Produced by the Office of Marketing and Communications
TERP Classrooms Expand to Promote Flexibility, Collaboration in Tech-Enhanced Spaces
Students work in a 6Round classroom in the Edward St. John Teaching and Learning Center. The 6Round style is one of the four types of TERP Classrooms that encourage collaboration and flexibility.
Traditional lecture halls ace the test for, well, lectures.
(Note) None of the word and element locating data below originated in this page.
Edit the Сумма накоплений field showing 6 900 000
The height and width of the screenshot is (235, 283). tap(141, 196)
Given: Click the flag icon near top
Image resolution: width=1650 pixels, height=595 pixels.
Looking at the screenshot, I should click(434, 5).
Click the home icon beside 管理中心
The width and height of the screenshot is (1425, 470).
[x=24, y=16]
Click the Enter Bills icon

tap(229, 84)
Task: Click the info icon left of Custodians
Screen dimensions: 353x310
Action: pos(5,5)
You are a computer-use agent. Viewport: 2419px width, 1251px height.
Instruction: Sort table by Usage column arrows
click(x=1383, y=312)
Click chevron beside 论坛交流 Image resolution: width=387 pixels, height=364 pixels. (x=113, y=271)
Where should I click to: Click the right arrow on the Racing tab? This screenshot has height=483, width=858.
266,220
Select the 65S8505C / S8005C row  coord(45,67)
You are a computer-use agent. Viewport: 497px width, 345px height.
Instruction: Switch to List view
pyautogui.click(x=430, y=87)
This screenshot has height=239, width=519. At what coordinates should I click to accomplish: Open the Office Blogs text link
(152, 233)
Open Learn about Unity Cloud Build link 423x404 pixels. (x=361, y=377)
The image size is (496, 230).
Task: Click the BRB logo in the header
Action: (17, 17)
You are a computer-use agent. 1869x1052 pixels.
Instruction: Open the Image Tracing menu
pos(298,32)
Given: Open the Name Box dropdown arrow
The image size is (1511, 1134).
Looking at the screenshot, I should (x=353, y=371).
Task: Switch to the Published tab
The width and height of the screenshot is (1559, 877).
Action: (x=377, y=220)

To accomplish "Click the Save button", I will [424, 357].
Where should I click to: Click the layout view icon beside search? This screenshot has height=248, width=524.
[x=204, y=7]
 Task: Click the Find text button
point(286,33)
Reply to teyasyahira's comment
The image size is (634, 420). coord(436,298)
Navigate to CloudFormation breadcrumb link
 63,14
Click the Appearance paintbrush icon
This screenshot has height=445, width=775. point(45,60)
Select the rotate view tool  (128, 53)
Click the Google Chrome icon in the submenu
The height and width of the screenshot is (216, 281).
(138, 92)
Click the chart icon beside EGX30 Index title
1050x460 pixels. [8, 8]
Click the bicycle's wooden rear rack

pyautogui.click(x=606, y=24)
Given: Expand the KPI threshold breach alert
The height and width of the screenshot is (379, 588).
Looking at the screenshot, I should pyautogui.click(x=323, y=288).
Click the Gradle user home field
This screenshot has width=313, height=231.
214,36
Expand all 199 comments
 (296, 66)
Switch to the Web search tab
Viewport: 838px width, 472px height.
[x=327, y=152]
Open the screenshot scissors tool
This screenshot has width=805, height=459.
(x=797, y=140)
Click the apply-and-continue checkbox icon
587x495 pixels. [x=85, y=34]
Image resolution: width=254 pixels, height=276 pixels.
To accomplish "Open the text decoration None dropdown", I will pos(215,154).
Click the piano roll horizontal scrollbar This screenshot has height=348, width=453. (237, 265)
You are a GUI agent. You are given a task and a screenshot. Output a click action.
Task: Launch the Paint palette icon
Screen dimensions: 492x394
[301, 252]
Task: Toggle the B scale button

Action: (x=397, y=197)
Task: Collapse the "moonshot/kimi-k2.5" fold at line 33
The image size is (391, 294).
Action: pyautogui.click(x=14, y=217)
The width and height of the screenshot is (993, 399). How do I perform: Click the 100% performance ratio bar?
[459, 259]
But with teaching and learning constantly evolving, they’re just one option instructors can choose from as the University of Maryland works to address a range of classroom needs.
To promote more collaborative, student-centered instruction, UMD is expanding the number of TERP (Teach, Engage, Respond and Participate) Classrooms, new or renovated spaces with flexible seating and enhanced technology to encourage seamless team-based activity and different teaching and learning styles.
“It’s really about breaking down the barrier between instructor and student and providing more direct access—think ‘guide on the side’ rather than ‘sage on the stage,’” said Hilary Gossett, assistant director of academic facilities. “The goal was to transform the student experience.”
In 2013, UMD debuted its first TERP Classroom, and now they total 52 rooms across campus, representing 15% of the total classroom inventory. Twenty-one TERP classrooms are in new buildings—like the Brendan Iribe Center for Computer Science and Engineering and the Edward St. John Teaching & Learning Center—and the rest are renovated spaces in buildings like Tawes Hall and H.J. Patterson Hall. This year saw the creation of seven new TERP classrooms, while 10 existing rooms were converted to TERP style.
A user experience study conducted by the university’s Teaching and Learning Transformation Center (TLTC) found that students thought TERP Classrooms made courses seem closer knit, appreciated that the instructor could move around more easily, and liked the many whiteboards and screens.
The goal is to have 70 TERP Classrooms by 2022, Gossett said, but the spaces aren’t one-size-fits-all. Take a tour below to learn more about the four types of TERP Classrooms:
Eye2Eye
Wheeled desks and chairs, some with integrated storage, allow for quick classroom reconfiguration and encourage interactive activities. For example, lecturer Nicole Mogul, who teaches an engineering ethics course as well as classes in the College Park Scholars Science, Technology & Society program, uses the Eye2Eye style to have students form circles or pair up to create storyboards of ethical case studies.
“I’m constantly able to change the beat of the classroom—I can make it more intimate or make it more public,” Mogul said. “It’s just fantastic to be able to have the flexibility. I can make my classroom into a new classroom in 10–15 seconds.”
Tiered-Collaborative
Seating is arranged in tiers that are two rows deep, and the chairs in the front row can turn 180 degrees to enhance teamwork. Jennifer Littlefield, a lecturer and director of undergraduate studies in the School of Public Policy, used the classroom style to have students in her “Foundations of Public Policy” class vote on issues and pair up to discuss.
“It’s a large classroom, but it doesn’t feel large,” Littlefield said. “The pairing is a lot easier in that collaborative space than in really tight rooms.”
6Round
Round tables seating six students each are surrounded by projector screens and marker boards on multiple walls, and wide aisles allow the instructor to easily circulate around the space without a traditional “front” to the classroom. Scott Roberts, director of instructional excellence and innovation in the TLTC and a senior psychology lecturer, uses a 6Round room in his “Introduction to Psychology” and “The Psychology of Evil” courses to facilitate team discussions about topics like the effects of exposure to violent videogames.
“The structure allowed me to have the students be the ones taking the lead rather than me,” Roberts said. “When I was teaching ‘Psychology of Evil’ (in a traditional auditorium), it was much more physically difficult for students to turn around and have meaningful discussions in small groups.”
Media Share
Peninsula-style tables each seat six students and come equipped with a shared screen around which the students can collaborate. Deborah Mateik, director of learning technology design, teaches a TLTC “Academic Technologies” course and found the Media Share style helped students critique and build webpages as a team.
“It made them all focus on one thing,” Mateik said. “There was only one keyboard, so when they started clicking around to navigate their way through, they all had the same experience at the same time.”